U.S. commercial real estate lending surged at the end of 2025, signaling renewed momentum across large segments of the property finance market as interest-rate volatility eased and banks re-entered the arena with greater conviction.

Commercial and multifamily mortgage originations jumped 30% in the fourth quarter from a year earlier and climbed 25% from the prior three months, according to the Mortgage Bankers Association’s latest quarterly survey released at the industry group’s 2026 Commercial/Multifamily Finance Convention in San Diego. The data points to a broad rebound in borrowing activity after a muted 2024, though performance varied sharply by asset class.

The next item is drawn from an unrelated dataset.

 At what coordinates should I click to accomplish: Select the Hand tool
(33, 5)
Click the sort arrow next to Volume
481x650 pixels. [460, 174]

“The final quarter capped a notably stronger year for commercial and multifamily lending,” said Reggie Booker, the MBA’s associate vice president of commercial and multifamily research. Depository institutions — including banks and thrifts — drove much of the late-year acceleration, he said, as steadier interest rates and improved pricing clarity encouraged lenders and borrowers to transact. Even so, Booker cautioned that demand remains “uneven across property types,” reflecting ongoing structural shifts in office and hospitality markets.

Office Leads Annual Gains Despite Quarterly Stall

Measured against the same period in 2024, originations expanded across most major property sectors in the fourth quarter, led by a sharp rebound in office financing. Dollar volumes for office loans nearly doubled, rising 95% year over year. Industrial lending increased 23%, multifamily rose 22%, and health-care properties advanced 20%.

Retail and hotel assets bucked the trend. Retail loan volumes fell 12% from a year earlier, while hospitality originations dropped 34%, underscoring lingering investor caution toward consumer-facing real estate and travel-dependent properties.

Banks Reclaim Market Share

Banks emerged as the most aggressive source of capital. Lending by depositories surged 74% from the fourth quarter of 2024, far outpacing other capital providers. Investor-driven lenders posted a 46% increase, while issuance of commercial mortgage-backed securities climbed a more modest 5%. Government-sponsored enterprises Fannie Mae and Freddie Mac recorded a 4% rise, and life-insurance companies edged up just 1%.

Quarter-to-quarter comparisons showed a similarly bank-led expansion. From the third to the fourth quarter of 2025, overall originations rose 25%, with industrial properties leading the advance at 29%, followed by multifamily at 17%. Health-care and hotel lending each ticked up 2%. Retail volumes fell 32% and office slipped 1%, suggesting that the sector’s annual rebound was driven largely by earlier-year transactions rather than late-year momentum.

Among lender categories, depositories again posted the largest sequential increase, with volumes up 54% from the third quarter. Life-insurance companies expanded originations 27%, investor-driven lenders rose 21%, and CMBS issuance grew 6%. Lending by the government-sponsored enterprises was essentially flat.

Full-Year Rebound Signals Broader Recovery

Preliminary figures indicate that total commercial mortgage originations in 2025 climbed 40% from 2024 levels, marking one of the strongest year-over-year recoveries since the pandemic-era disruption. Office financing recorded the most dramatic turnaround, soaring 146% for the year. Multifamily lending increased 36%, retail 27%, industrial 20%, and health-care 7%. Hotel originations declined 7%, the only major sector to post an annual contraction.

The recovery was broad-based across capital sources. Banks increased lending 74% for the year, investor-driven lenders rose 59%, government-sponsored enterprises advanced 27%, life insurers gained 23%, and CMBS volumes grew 8%.

The figures suggest that while the commercial property market remains bifurcated — with clear winners and laggards — capital availability improved materially in 2025 as rate stability returned and lenders regained confidence in underwriting conditions. Whether that momentum carries into 2026 may hinge on the durability of economic growth and the trajectory of borrowing costs.